Wednesday, August 5, 2009

Final Entry

Well folks, I am finally home. Actually, I have been home and avoiding this blog entry for two weeks now. Writing the final entry to this blog is like closing the chapter on a very awesome adventure in my life. In fact, it is the final nail in the coffin. I apologize for the delay, but I hate goodbyes.

Reflecting on my days in Germany, though tough, makes me appreciate the experience more. Through studying abroad I have gained knowledge of other cultures and languages, made great friends, traveled to places I never dreamed I could go and have grown as a person as well.

I definitely have more confidence in myself and my abilities because of my opportunity and I want to thank everyone who made my journey possible.

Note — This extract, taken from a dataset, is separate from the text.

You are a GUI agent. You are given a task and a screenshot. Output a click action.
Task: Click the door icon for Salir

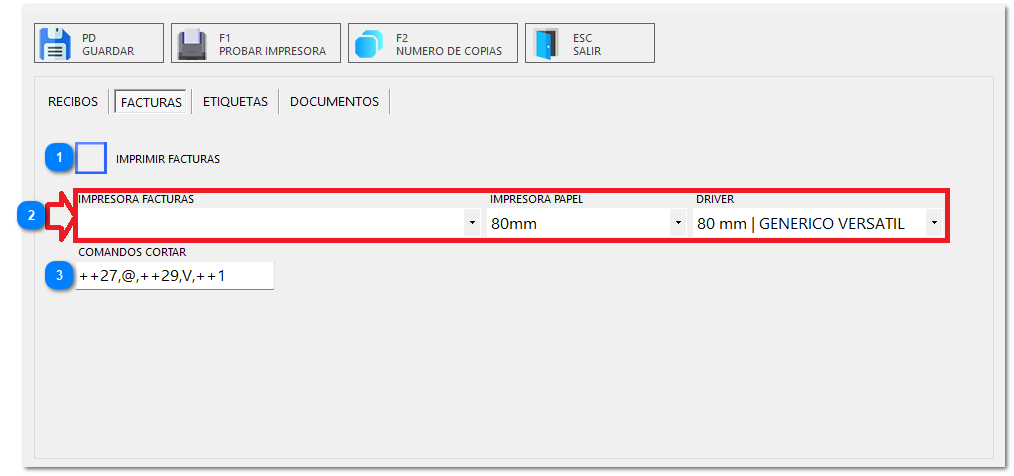click(x=546, y=44)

Special thanks to the University of Wisconsin- Eau Claire News Bureau and the Center for International Education for supporting me and encouraging me to write this blog.


Friday, July 10, 2009


Sadly, my time in Europe is coming to an end.

I feel that I am leaving Marburg with a stronger sense of self, an appreciation for other cultures and a new found sense of pride in my home country. Of course, I am taking new friendships, memories and experiences from my time abroad home with me too.

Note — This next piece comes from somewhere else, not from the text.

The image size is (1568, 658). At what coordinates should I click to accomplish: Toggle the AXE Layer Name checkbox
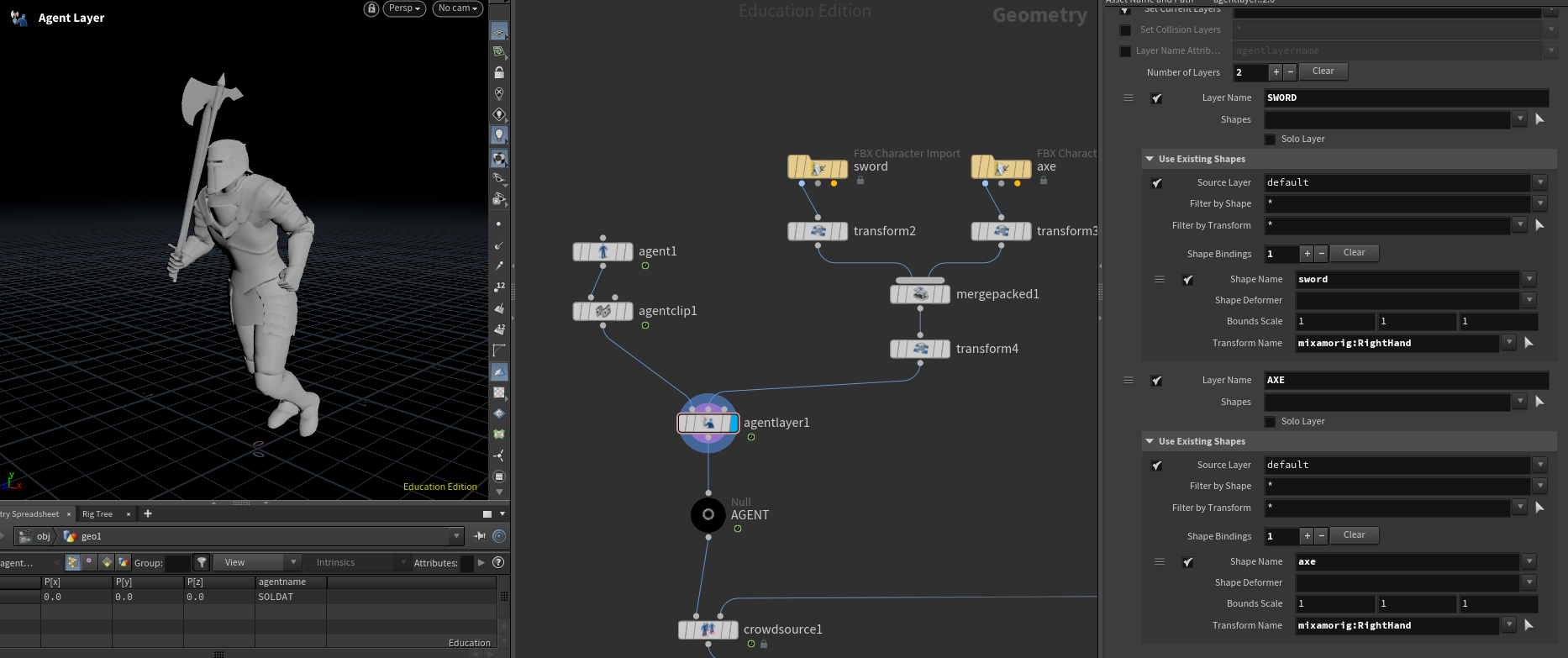(x=1157, y=381)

Over the next week I will be finishing my German literature course, packing up my room and saying my goodbyes. I do not plan to blog more until I am back in the states.

Check out my pictures from Marburg at


Tuesday, July 7, 2009


On Tuesday, June 23, a candlelight vigil organized to show support for and raise awareness of the opposition in Iran. Many of my peers joined me, supporting our friend Fatemeh and her husband Hossein, whose friends and family currently live in Tehran and take part in the peaceful demonstrations which are often being met by police brutality and violence.

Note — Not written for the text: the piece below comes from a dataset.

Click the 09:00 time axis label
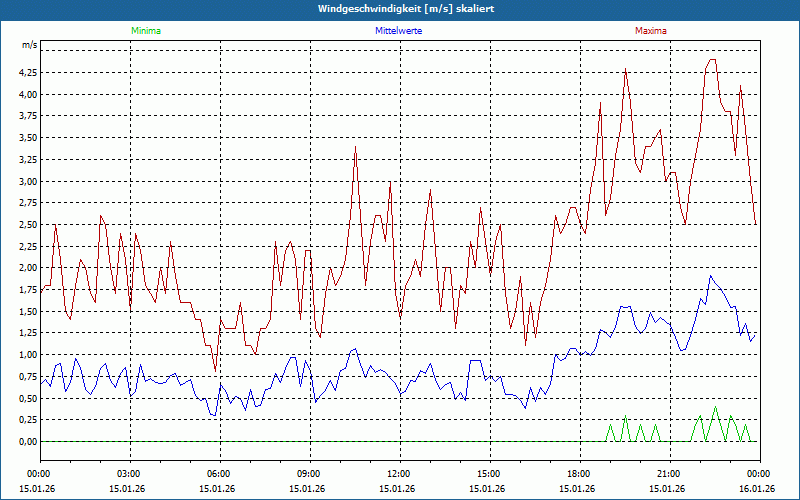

About thirty people met together in the town square for the vigil. The majority of those that attended were Iranian themselves. Many wore black in mourning for those who have died and green to show support for the opposition.

We sat around the fountain steps in the square, which was decorated with candles in red canisters, the type that are commonly used in memorials and church services. Gusts of wind kept blowing them out and people constantly tended them as they talked together quietly and sang songs in Persian. Posters in the shape of tombstones stood behind the flickering candles displaying the bloodied faces of Iranian protest victims.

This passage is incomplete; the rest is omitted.